:: Selected excerpt ::
····················

“Twas the night before Christmas, when all through the house / Not a creature was moving” – except the mousy footsteps of Ruth Everhardt (Blythe Danner), a retired care home administrator who after a long and distinguished career was rewarded, not with a bumper pension pot and a lady of leisure lifestyle, but a diagnosis of dementia, of which she is in the latter stages.

Hence why she was found wandering the streets in the middle of the night with nothing but a nightgown to protect her from a snowstorm. Hence why her daughter Bridget (Hilary Swank) and granddaughter Emma (Taissa Farmiga) flew all the way from California to Chicago. Hence why her son Nick (Michael Shannon) presented his father Bert (Robert Forster) with a prospectus for a “memory care place” which goes by the saccharine name of The Reminiscence Neighbourhood.

····················

:: Problems to work on ::
[1] Answer these questions from the passage about Ruth Everhardt:
(a) What was Ruth's job before she retired?
(b) From where to where did Bridget and Emma fly?
(c) What is the name of the memory care place in Nick's prospectus?
[2] Carry on the passage about Ruth Everhardt from its final sentence.
The items that follow are not needed for anything here.

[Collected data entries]
····················

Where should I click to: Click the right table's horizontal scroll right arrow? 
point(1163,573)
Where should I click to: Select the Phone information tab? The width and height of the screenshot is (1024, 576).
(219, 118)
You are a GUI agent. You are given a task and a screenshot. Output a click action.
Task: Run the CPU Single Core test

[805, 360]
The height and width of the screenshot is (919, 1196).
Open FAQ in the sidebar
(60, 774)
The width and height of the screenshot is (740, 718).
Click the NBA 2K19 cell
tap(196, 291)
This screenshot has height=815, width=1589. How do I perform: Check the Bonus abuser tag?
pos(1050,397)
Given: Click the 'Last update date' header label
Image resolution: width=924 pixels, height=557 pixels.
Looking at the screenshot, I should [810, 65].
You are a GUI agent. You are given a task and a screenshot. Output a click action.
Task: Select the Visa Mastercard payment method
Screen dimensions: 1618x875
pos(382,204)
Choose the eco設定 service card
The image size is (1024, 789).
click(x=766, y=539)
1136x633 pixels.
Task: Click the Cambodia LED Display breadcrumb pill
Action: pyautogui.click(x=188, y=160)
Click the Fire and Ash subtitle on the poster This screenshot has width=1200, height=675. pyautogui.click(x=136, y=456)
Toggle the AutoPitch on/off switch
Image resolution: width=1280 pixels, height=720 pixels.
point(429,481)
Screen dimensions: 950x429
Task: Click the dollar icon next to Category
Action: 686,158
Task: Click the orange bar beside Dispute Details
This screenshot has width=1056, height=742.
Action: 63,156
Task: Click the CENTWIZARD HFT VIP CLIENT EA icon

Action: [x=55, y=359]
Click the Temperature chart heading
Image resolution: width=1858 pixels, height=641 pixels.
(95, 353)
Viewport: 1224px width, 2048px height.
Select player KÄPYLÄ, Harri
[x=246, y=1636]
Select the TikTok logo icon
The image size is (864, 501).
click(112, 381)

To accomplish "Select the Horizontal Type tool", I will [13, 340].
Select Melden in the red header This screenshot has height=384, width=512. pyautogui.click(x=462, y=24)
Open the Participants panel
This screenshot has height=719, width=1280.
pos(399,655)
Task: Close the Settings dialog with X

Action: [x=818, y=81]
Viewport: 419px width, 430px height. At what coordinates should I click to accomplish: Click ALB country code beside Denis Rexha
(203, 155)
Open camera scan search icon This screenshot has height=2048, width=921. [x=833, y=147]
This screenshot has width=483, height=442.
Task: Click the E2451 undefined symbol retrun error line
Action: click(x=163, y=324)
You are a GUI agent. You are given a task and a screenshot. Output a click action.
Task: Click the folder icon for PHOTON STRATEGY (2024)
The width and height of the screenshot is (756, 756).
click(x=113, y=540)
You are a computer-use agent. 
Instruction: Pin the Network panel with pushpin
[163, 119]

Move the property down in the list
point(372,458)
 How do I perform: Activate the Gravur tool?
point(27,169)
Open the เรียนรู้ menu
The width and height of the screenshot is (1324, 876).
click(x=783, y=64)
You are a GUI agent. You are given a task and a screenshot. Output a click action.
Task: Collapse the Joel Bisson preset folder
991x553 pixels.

····················

:: Solved tasks ::
[1]
(a) Care home administrator
(b) From California to Chicago
(c) The Reminiscence Neighbourhood

[2]
What They Had, by first-time writer and director Elizabeth Chomko, picks up the broken pieces and asks: what happens next and who gets to decide? But rather than make the effects of dementia on both the individual and their loved ones the sole focus (like so many recent films, television dramas and plays), where she excels is in exploring the additional struggles faced by each member of the family.

Whether that be Bridget suffocating in a loveless marriage to her “checklist” husband Eddie (Josh Lucas); Nick sleeping in a cellar because his long-term relationship with his childhood sweet and sour heart is more off than on; Emma struggling to escape the straitjacket of her parents’ high expectations; or Bert whose heart like his surname is Everhardt and in denial about the severity of his wife’s condition.

Hardly a hootfest, you’d imagine. But, again, where Chomko impresses is by presenting light and shade, heartbreak and humour, very often in the same frame or phrase. For example, when Emma informs her “dick” of an uncle that “Grandma drunk the holy water”, after a beat he responds, “At least she’s hydrated.” Similarly, Ruth’s giggling realisation that she has been using a stapler as a phone not only sends the room into raptures but draws an equally sarcastic remark from Nick, “It really is pretty hilarious. Life’s just one big riot.”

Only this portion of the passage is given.